Coach Taylor was sensitive. Coach Taylor put his players first. Coach Taylor could motivate without screaming and denigrating. Coach Taylor took a back seat to the career of his wife. Coach Taylor was cool and handsome. 

He’s what we think of when we think of the ideal high school coach: empathetic, humane, with a drive to win but compassion after a loss. He was the embodiment of masculinity without the obnoxious edge. 

If coaching experience was the only criterion in running for vice president — and it feels hard to forget that it’s not, given the media frenzy around Mr. Walz — Coach Taylor would be the hands-down choice.

But Coach Taylor is a fictional device, a character of calculated Hollywood imagination, played by Kyle Chandler in the television show “Friday Night Lights.” 

Vice President Kamala Harris sprinkled her running mate with a little Coach Taylor fairy dust when she introduced Mr. Walz at a rally in Philadelphia. “Under those Friday night lights,” she said, “Coach Walz motivated his players to believe they could achieve anything.” 

I have to admit, as the originator of that phrase with the title of my book, I was flattered, and the crowd definitely responded.

Along with a pastor and a potbellied sheriff, the high school coach has come to occupy a central role in the lifeblood of an idealized small town. Everybody knows who he is and everybody wants a piece of him: backslapping when he wins, starting a whisper campaign to get rid of him when he loses. 

He is in charge of a precious resource — teenage boys — and his job is to push those kids to realize their potential. He can be responsible for the way a town feels about itself, bringing pride and excitement to a place that has little of either.

But fiction rarely meets fact.
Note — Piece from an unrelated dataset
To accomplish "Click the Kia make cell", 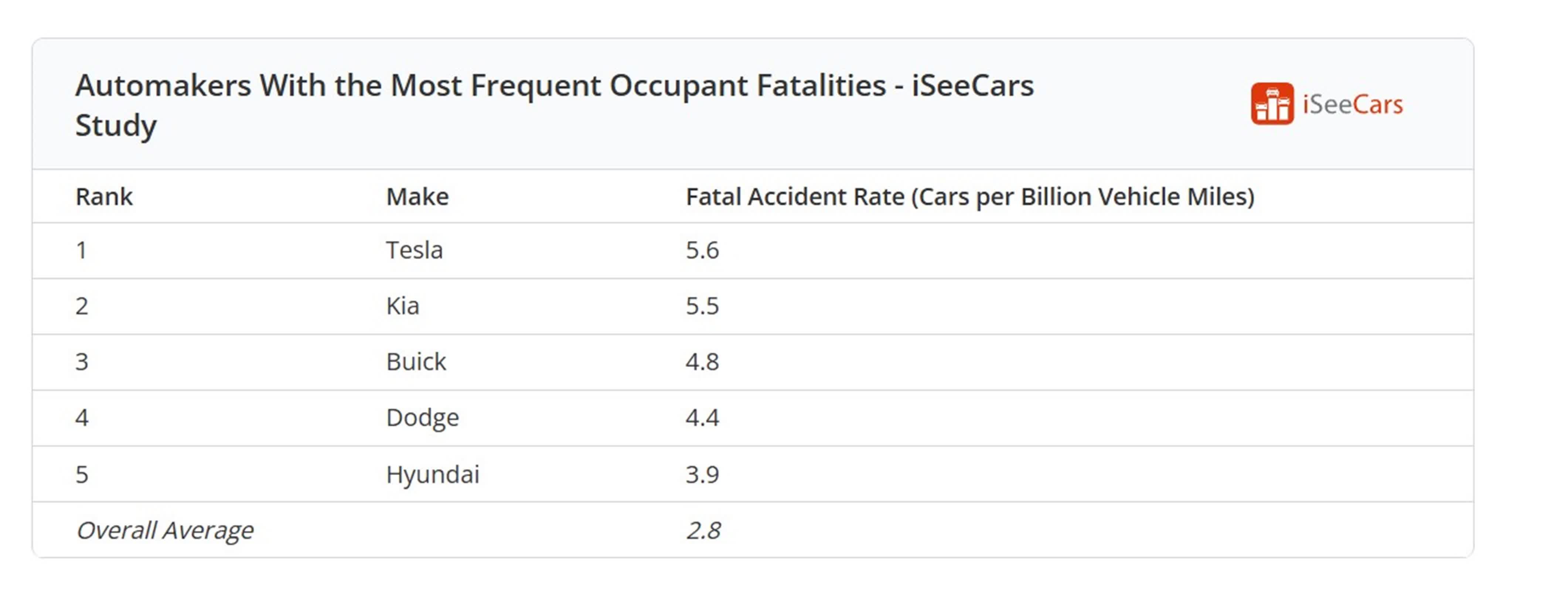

The image of Coach Taylor is embedded in popular culture — but it is just that, a Hollywood image, in which every great quality was accentuated. My experience with the real Friday night lights culture was markedly different, a cautionary tale about high school football in Odessa, Texas, and the shocking excesses that took place.

I have been around plenty of high school coaches. I have researched them. I have noticed their increased professionalism, the high salaries they are paid and the multimillion dollar stadiums that have been built for their teams. 

This goes beyond a football-obsessed state like Texas: We are a win-obsessed society, and your life as a high school coach depends on winning. 

When winning is the only goal, corners will be cut and abuse is all too common.

Much as we romanticize the vanishing college athlete, who plays for an amateur’s love of the sport, we romanticize the football coach as an inspirational motivator who pats babies and small children on the head. 

The best high school coaches, and there are some out there, believe in their players as more than just puzzle parts. They want to win, but much like Gary Gaines, the real coach featured in my book who inspired the character of Coach Taylor, they show qualities of grace when losing. They understand kids and approach them as mentors, as the kids struggle with adolescence and maturity and moodiness.